Phase I/II Trial of Autologous Bone Marrow Stem Cell Transplantation with a Three-Dimensional Woven-Fabric Scaffold for Periodontitis.

Regenerative medicine is emerging as a promising option, but the potential of autologous stem cells has not been investigated well in clinical settings of periodontal treatment. In this clinical study, we evaluated the safety and efficacy of a new regenerative therapy based on the surgical implantation of autologous mesenchymal stem cells (MSCs) with a biodegradable three-dimensional (3D) woven-fabric composite scaffold and platelet-rich plasma (PRP). Ten patients with periodontitis, who required a surgical procedure for intrabony defects, were enrolled in phase I/II trial. Once MSCs were implanted in each periodontal intrabony defect, the patients were monitored during 36 months for a medical exam including laboratory tests of blood and urine samples, changes in clinical attachment level, pocket depth, and linear bone growth (LBG). All three parameters improved significantly during the entire follow-up period (p < 0.0001), leading to an average LBG of 4.7 mm after 36 months. Clinical mobility measured by Periotest showed a decreasing trend after the surgery. No clinical safety problems attributable to the investigational MSCs were identified. This clinical trial suggests that the stem cell therapy using MSCs-PRP/3D woven-fabric composite scaffold may constitute a novel safe and effective regenerative treatment option for periodontitis.

1. Introduction

Periodontitis is a highly prevalent disease well known to reduce the quality of life of middle-aged and older people [1]. This common chronic inflammatory disease is caused by the formation of a bacterial biofilm on the tissues supporting the mouth and teeth, leading to the progressive destruction of the tissues and the loss of the affected teeth. The formation of intrabony defects is a frequent complication of periodontitis, which is generally treated by functional periodontal regeneration involving restoration of the alveolar bone and new cementum [2]. Conventional nonsurgical periodontal treatment and/or open flap debridement can reduce pocket depth and inflammation. However, the functional regeneration of the lost periodontal tissue and the normal structure are insufficient [3].
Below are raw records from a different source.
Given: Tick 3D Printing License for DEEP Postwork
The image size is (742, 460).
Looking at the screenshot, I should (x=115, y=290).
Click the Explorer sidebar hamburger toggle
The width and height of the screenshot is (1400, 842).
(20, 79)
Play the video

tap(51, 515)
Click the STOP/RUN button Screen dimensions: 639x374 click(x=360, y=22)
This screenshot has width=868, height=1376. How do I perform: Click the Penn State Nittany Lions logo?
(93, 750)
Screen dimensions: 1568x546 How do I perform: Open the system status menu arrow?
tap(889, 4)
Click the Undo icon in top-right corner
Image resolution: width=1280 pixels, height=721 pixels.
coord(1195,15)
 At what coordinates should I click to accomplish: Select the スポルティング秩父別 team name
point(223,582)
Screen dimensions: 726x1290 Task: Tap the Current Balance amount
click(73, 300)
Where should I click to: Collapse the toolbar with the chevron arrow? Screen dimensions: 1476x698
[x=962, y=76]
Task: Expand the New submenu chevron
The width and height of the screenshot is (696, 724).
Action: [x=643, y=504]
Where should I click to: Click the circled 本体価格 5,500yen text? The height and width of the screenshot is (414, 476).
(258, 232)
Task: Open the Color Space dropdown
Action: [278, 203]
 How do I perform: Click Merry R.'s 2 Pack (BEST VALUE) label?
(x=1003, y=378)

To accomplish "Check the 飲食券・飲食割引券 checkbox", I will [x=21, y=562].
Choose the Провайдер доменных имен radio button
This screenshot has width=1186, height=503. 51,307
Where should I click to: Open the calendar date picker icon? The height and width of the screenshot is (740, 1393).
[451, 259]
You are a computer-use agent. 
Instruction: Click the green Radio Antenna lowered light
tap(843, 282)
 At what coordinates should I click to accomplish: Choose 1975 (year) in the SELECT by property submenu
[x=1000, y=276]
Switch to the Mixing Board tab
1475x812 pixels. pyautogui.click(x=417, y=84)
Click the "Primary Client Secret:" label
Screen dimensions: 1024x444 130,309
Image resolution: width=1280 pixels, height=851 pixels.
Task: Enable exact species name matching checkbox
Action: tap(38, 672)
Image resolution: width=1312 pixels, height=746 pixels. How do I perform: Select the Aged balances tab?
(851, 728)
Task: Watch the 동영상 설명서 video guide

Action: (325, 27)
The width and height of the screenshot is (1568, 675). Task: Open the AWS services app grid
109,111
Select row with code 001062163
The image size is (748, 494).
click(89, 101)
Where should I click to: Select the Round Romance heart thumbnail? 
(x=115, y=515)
Historically, β-tricalcium phosphate (β-TCP) and ceramics were used for regenerative approach, but these grafting procedures resulted in the formation of long junctional epithelium [4]. Systematic reviews revealed that bone replacement grafts (including autogenous bones and demineralized freeze-dried bone allografts) and guided tissue regeneration (GTR) [5] are effective methods for periodontal regeneration [4]. On the other hand, ongoing trials are exploring new treatments to accelerate the regeneration of periodontal tissue. The consensus is that biologics, such as enamel matrix derivatives (EMD) and recombinant human platelet-derived growth factor-BB (rhPDGF-BB) with β-TCP, enhance the effectiveness of periodontal regenerative therapies [2, 4]. Although these applications generally improve bone filling and the clinical parameters, complete regeneration is not achieved, particularly in cases with advanced periodontal defects [3]. Moreover, the cellular cementum regenerated by GTR is apparently different from the natural cementum formed during tooth development, whereas the cementum regenerated by EMD is acellular [6]. There are also concerns about the fact that EMD preparations are poorly characterized [4]. Accordingly, further theoretical and technical developments are required in the field of periodontal regenerative therapies.

Regenerative medicine is more attractive optional treatment for the regeneration of periodontal tissues and function. The main concept involves three elements: stem cells, scaffolds, and growth factors. The mesenchymal stem cells (MSCs) found within the periodontal tissues are multipotent cells that can replicate as undifferentiated cells and possess the capacity of multilineage differentiation [7-9]. They are more recent and highly regarded because of their potential for use in cell-based therapy for systemic diseases. However, very few studies reported clinical applications of regenerative medicine using stem cells for periodontal regeneration [10].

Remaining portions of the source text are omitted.